• [Stored entries]
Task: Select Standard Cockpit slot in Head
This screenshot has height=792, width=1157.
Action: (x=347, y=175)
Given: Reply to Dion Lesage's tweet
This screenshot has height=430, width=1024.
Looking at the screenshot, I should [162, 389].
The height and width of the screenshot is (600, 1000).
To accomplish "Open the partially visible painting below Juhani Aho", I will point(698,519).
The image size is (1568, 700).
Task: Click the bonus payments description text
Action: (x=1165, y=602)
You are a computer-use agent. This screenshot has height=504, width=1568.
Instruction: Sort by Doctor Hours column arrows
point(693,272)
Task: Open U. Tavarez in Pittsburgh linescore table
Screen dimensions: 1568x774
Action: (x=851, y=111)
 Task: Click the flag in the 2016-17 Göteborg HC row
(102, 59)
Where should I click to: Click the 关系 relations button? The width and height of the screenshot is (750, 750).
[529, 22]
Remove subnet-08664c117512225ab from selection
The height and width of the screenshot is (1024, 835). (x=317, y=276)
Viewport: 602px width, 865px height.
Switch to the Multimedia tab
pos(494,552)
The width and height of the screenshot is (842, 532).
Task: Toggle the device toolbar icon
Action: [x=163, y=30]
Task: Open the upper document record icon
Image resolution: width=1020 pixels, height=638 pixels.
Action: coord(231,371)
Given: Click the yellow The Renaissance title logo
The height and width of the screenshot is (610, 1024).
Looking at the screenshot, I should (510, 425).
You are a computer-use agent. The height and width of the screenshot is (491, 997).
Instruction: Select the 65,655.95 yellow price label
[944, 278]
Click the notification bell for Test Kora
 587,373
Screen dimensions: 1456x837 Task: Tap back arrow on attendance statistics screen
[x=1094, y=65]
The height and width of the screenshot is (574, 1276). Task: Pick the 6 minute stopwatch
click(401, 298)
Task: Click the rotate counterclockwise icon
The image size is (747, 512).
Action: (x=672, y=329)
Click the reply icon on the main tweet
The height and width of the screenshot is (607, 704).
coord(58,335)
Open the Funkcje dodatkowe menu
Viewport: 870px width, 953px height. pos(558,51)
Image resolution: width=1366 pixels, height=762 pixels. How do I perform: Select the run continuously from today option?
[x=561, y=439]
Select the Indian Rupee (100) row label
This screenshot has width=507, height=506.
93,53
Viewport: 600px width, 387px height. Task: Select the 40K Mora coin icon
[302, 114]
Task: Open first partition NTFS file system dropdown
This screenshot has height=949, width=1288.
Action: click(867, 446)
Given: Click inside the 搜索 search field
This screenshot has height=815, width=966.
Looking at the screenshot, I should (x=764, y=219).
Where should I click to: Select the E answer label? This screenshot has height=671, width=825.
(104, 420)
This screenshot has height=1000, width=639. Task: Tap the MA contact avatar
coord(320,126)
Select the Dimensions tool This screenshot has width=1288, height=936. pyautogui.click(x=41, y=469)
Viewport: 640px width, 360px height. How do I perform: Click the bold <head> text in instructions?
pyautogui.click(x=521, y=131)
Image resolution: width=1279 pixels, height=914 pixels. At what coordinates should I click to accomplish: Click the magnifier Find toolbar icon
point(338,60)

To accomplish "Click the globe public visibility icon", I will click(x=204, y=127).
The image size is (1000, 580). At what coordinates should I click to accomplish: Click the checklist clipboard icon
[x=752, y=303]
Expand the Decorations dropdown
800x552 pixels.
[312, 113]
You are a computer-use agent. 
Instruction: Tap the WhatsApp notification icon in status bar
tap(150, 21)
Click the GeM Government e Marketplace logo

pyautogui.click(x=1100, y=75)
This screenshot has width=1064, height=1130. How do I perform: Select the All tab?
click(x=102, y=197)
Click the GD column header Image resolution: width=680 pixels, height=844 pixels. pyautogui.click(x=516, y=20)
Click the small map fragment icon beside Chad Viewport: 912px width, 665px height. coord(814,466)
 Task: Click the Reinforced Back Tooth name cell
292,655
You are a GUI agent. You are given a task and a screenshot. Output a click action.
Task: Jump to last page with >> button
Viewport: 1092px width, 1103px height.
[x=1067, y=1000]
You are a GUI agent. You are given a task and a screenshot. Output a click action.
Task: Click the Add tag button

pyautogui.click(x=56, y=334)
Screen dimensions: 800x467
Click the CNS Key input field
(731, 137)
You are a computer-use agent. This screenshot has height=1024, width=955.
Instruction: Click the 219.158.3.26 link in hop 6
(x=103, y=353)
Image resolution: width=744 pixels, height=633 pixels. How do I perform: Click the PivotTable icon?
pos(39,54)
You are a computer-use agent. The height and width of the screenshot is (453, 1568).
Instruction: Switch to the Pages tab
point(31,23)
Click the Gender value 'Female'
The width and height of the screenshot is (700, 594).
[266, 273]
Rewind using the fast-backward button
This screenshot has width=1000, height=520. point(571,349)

• [What you should do] Every line above from the line with "This screenshot has height=430, width=1024." to the line with "The height and width of the screenshot is (600, 1000).", both included, must be reproduced exactly, and no other line may appear.

• [Solution for this task]
This screenshot has height=430, width=1024.
Looking at the screenshot, I should [162, 389].
The height and width of the screenshot is (600, 1000).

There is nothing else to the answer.